TARAM ET LE CHAUDRON MAGIQUE (1985)

Au milieu des années 80, le studio Disney change brutalement de cap pour s’orienter vers un univers de fantasy sombre et inquiétant…

THE BLACK CAULDRON

 

1985 – USA

 

Réalisé par Ted Berman et Richard Rich

 

Avec les voix de Grant Bardsley, Susan Sheridan, Freddie Jones, Nigel Hawthorne, Arthur Malet, John Byner, Lindsay Rich, Brandon Call, Gregory Levinson

 

THEMA HEROIC-FANTASY

En 1985, Disney se risque à un virage osé avec Taram et le chaudron magique, adaptation des deux premiers tomes des Chroniques de Prydain de Lloyd Alexander. Ce projet d’envergure, nourri dès le début des années 70, entend propulser le studio dans l’univers de la dark fantasy. L’histoire nous plonge dans un monde crépusculaire, peuplé de sorcières, de créatures macabres et d’un chaudron maléfique capable de réveiller une armée de morts. Sur le papier, le matériau semble idéal pour renouveler la formule magique. Mais en coulisses, l’entreprise vire rapidement au cauchemar. Le développement est long, chaotique, jonché de désaccords artistiques et de changements de direction. Le style oscille entre le classicisme d’une animation à la Belle au bois dormant et des expérimentations visuelles inquiétantes, notamment celles proposées – puis écartées – par un jeune Tim Burton. Les réalisateurs se succèdent, les scénarios sont sans cesse réécrits, et le ton du film déroute jusqu’au sein même du studio. Au point qu’au moment de sa sortie, Taram est déjà le survivant d’un chantier tumultueux.

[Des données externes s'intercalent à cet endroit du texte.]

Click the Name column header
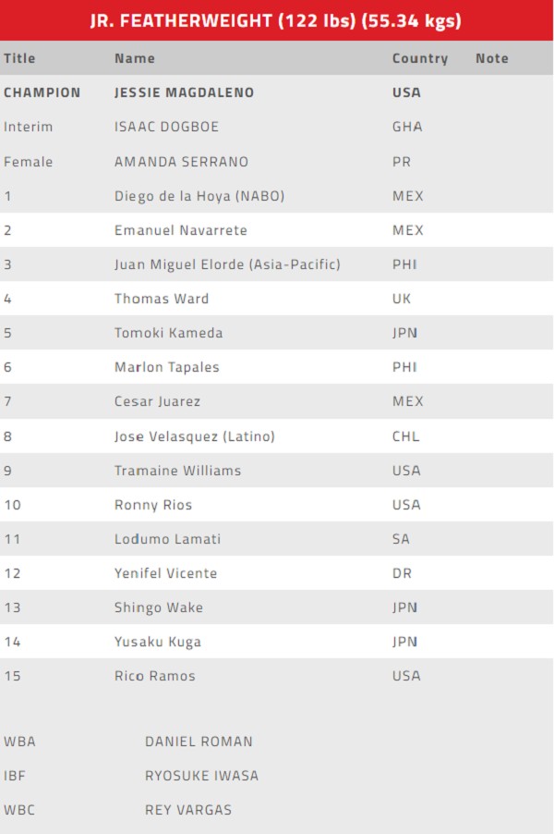Viewport: 554px width, 834px height. click(x=135, y=58)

Dès les premières minutes, le film installe un cadre oppressant, dominé par la menace sourde du Seigneur des Ténèbres. Ce dernier, figure squelettique et muette, est sans doute l’un des antagonistes les plus sombres jamais créés par Disney. Son objectif : réveiller des guerriers zombies et instaurer un règne de terreur. Face à lui, Taram, jeune porcher rêvant de gloire, se lance dans une quête initiatique, accompagné d’une troupe hétéroclite : une princesse volontaire, un ménestrel maladroit et une boule de poils bavarde. Taram et le chaudron magique semble ainsi constamment tiraillé entre l’héritage des contes féeriques et l’envie d’explorer des territoires plus adultes. Ce déséquilibre se ressent dans le ton général, à la fois trop sombre pour les enfants et trop naïf pour les adultes. L’intrigue avance par à-coups, les ellipses trahissent les coupes imposées en post-production et les personnages, bien que sympathiques, manquent souvent d’épaisseur. Il faut dire que la cohérence narrative est sérieusement entamée par les censures. Une douzaine de minutes sont en effet supprimées peu avant la sortie, parmi lesquelles des scènes jugées trop violentes mais essentielles à la progression dramatique.

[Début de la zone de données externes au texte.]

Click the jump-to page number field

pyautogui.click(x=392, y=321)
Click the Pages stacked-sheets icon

Un échec cuisant devenu culte

À sa sortie, Taram et le chaudron magique est un fiasco. Boudé par le public américain, il ne parvient pas à rembourser son colossal budget et met en péril le département animation du studio. Rapidement relégué aux oubliettes, il est interdit de diffusion vidéo pendant des années, comme si la maison de Mickey préférait effacer de son histoire cet opus embarrassant. Pourtant, à force d’être écarté, Taram finit par susciter la curiosité. Dans l’ombre de son échec, il acquiert un statut culte. Visuellement, le film impressionne encore, intégrant au sein de l’animation traditionnelle des incursions numériques avant-gardistes, tout en se payant une esthétique singulière presque gothique. La musique d’Elmer Bernstein, aux sonorités étranges et profondes, renforce cette atmosphère à part, qui évoque davantage Excalibur que Cendrillon. Sans doute peut-on sentir derrière l’initiative osée – pour ne pas dire « casse-gueule » – du film l’influence des travaux de Don Bluth (transfuge de chez Disney ayant initié le long-métrage Brisby et le secret de NIMH et le jeu d’arcade Dragon’s Lair), ainsi que la volonté d’attirer un public plus mature, perceptible dans plusieurs films « live » du studio à l’époque, tels que Les Yeux de la forêt, Le Dragon du lac de feu ou La Foire des ténèbres. Avec le recul, Taram s’affirme moins comme un accident de parcours que comme un jalon oublié, un moment de bascule entre l’âge d’or et le renouveau des années 90.